The flip side of your question, @Ranipetgirl , is how safe is it to take no exercise and be afraid to set foot outdoors? It COULD float in the air for three hours, but 1., how likely is it that you just happen to walk (assuming outdoors in an uncrowded area) where an infected person just sneezed or coughed, 2. you still have more chance of being injured or killed in a car crash (sorry to be morbid, but it’s true), and 3. remember that the mortality rate is still very low, with obvious exceptions. If you are one of those exceptions, be extra cautious and wear a mask when outside, if you are very worried.
Another way to handle this anxiety is to be realistic. There are, frankly, more likely ways to die. You run risks by allowing yourself to succumb to dark thoughts. We have roofs over our heads and food to eat (and I remain optimistic it will stay this way), and we are in a far better position than so many others. Be grateful for the positives. Focus on positivity.
I’ve decided to read less in the way of news and keep TV viewing to a minimum, unless it’s recreational. I am cooking more, exercising more and generally feel more calm. I do worry about the future, but I cannot control that, I can only control my present. Tomorrow is another day, and I may be back to panic mode, but for now, I’m feeling better. Thanks to you all for sharing.
As I keep reminding myself, every person on this planet, is in this with me. We are in this together.
@Lindagaf yes, I am trying to be more positive and am walking outside every day. We are sheltered in place and I hope people who are sick will not venture outside.
I am a therapist and I have taught a very simple breathing exercise to many of my clients. And I have frequently used it myself whenever I start feeling overwhelmed. I set the alarm in my cell phone for 5 minutes (although 3 or 4, or even 1 or 2, can help). Sit in a stable position, feet flat on the floor. Hands on my tummy. Breathe in for a count of 7, hold for 1, and out for a count of 8. Think about the sensation of breath going in and out, and tummy going out and in. Whenever a thought of something else pops into my head, just gently push it away. There is no such thing as doing this wrong; you don’t have to judge yourself if it feels like it isn’t working. Just give it 5 (or 4 or 3 or 2) minutes and you should feel like there’s a little more space in your mind to make a to-do list and figure out what would be the most helpful thing to do right now.
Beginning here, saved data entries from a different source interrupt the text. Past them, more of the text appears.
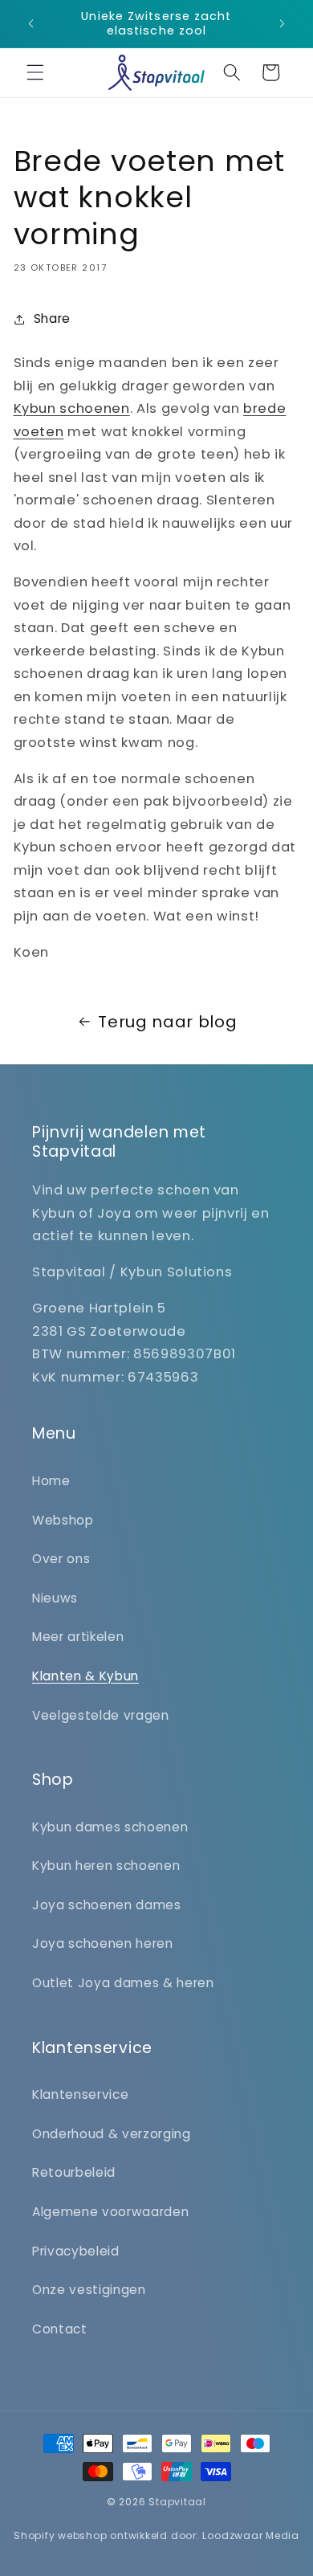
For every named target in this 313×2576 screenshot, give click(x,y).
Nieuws (55, 1598)
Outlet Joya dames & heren (123, 1982)
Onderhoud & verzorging (111, 2133)
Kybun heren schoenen (106, 1865)
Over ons (61, 1558)
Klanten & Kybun (85, 1676)
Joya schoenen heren (102, 1943)
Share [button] (52, 318)
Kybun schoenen (72, 408)
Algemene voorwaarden (110, 2211)
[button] (35, 72)
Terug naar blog (167, 1021)
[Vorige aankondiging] (31, 23)
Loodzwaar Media (250, 2535)
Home (51, 1480)
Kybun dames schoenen (110, 1827)
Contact (59, 2329)
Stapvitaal (177, 2502)
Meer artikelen (78, 1636)
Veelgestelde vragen (100, 1715)
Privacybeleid (76, 2251)
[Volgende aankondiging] (282, 23)
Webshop (63, 1520)
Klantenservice (80, 2094)
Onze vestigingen (89, 2289)
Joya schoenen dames (106, 1904)
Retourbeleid (74, 2172)
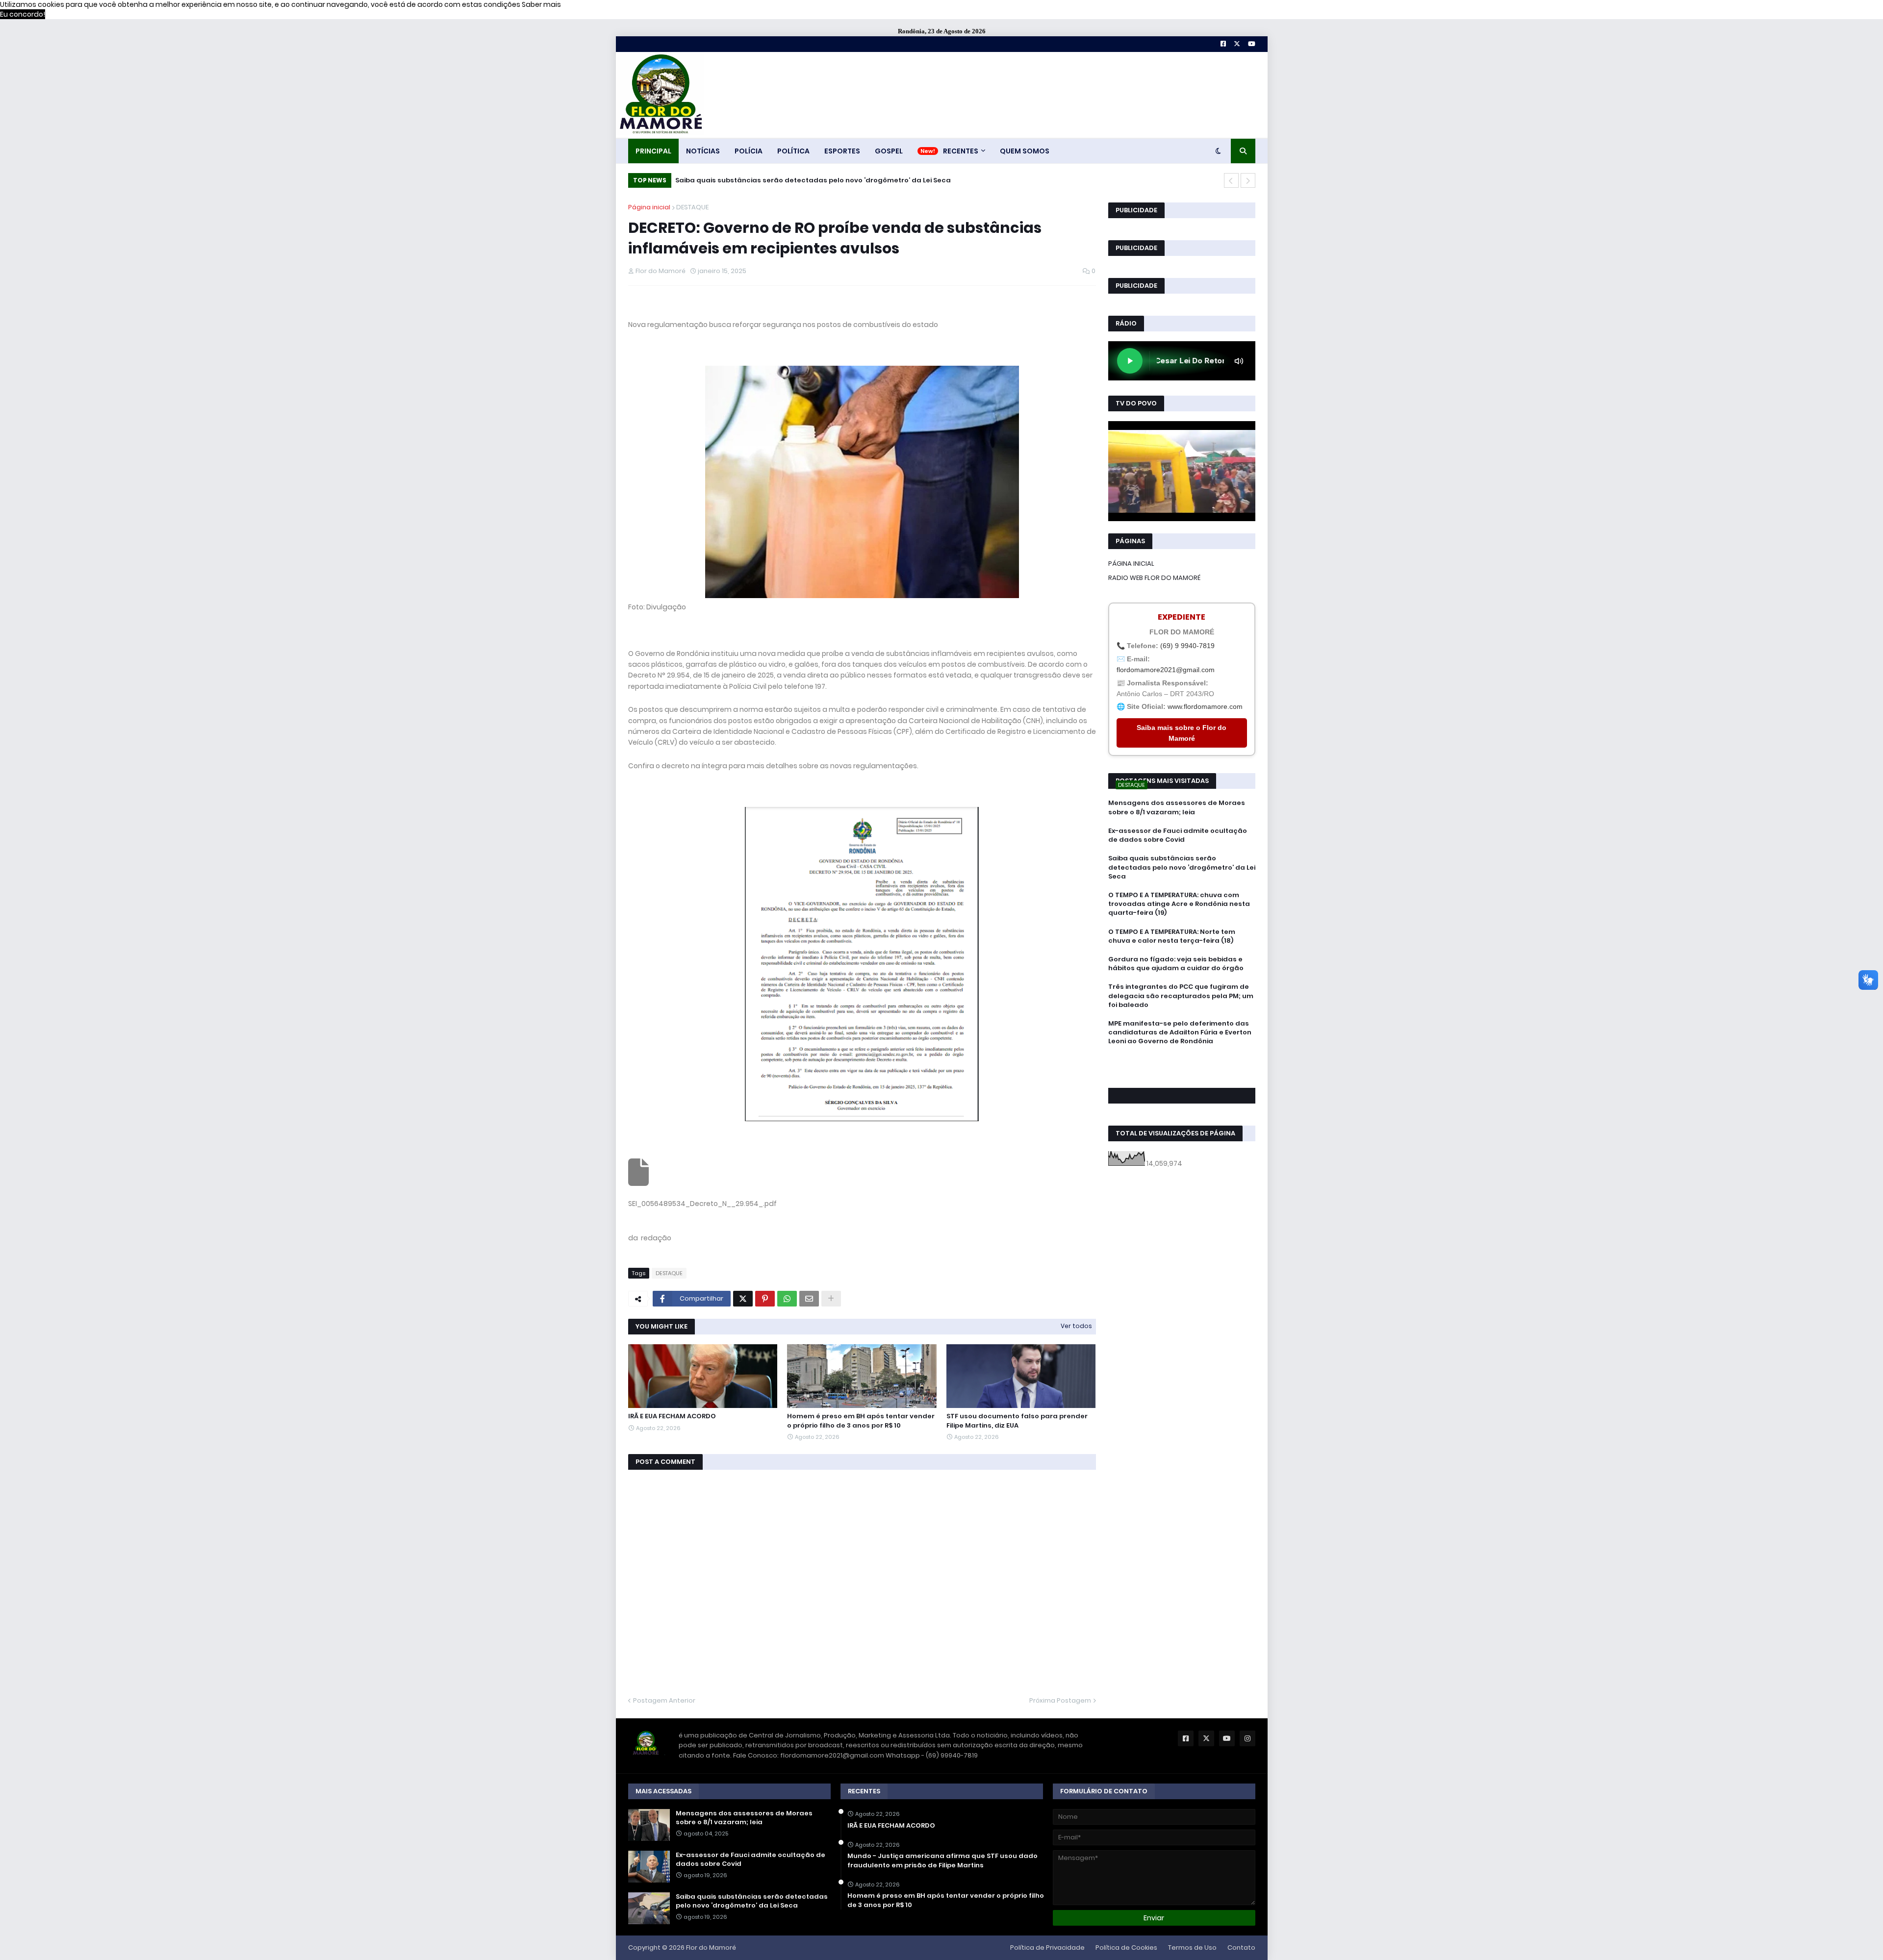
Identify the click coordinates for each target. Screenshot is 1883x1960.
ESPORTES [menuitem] (842, 151)
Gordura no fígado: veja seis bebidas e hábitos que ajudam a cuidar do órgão (1176, 964)
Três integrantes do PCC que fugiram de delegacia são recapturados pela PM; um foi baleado (1180, 995)
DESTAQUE (692, 207)
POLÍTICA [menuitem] (793, 151)
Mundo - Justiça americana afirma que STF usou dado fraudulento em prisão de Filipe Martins (942, 1860)
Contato (1241, 1947)
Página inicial (649, 207)
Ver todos (1076, 1326)
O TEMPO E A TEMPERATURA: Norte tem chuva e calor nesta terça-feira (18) (1171, 936)
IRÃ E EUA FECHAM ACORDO (672, 1416)
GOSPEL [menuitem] (889, 151)
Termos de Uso (1192, 1947)
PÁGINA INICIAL (1131, 563)
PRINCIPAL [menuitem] (653, 151)
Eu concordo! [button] (22, 14)
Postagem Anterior (664, 1700)
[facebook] (1181, 1063)
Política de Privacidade (1047, 1947)
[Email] (809, 1299)
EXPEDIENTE (1181, 617)
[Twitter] (743, 1299)
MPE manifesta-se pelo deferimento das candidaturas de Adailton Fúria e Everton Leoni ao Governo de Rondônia (1179, 1032)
Chances are your D will do fine, and if infected, will weather it just fine and then be immune for a while. I totally understand your feelings and am giving you cyber hugs now.
I think in terms of risk/benefit, your benefit is greater if you continue to walk/run/whatever it is, unless you are walking in a very high traffic area. I live in a small gated community, so physical distancing is very possible, it’s been very rainy (so droplets would be forced onto the ground constantly), and walking briskly is saving my sanity.
Physical fitness has almost always conferred protection from more serious outcomes of disease. Risk/benefit says walk, walk, walk. Stress is bad for the immunity, and if exercise helps your stress (very likely), the benefits clearly outweigh the risks.
Thanks Nrdsb4!
She looked good when we FaceTimed. We just need to get her to stop reading news reports of young adults dying from the virus.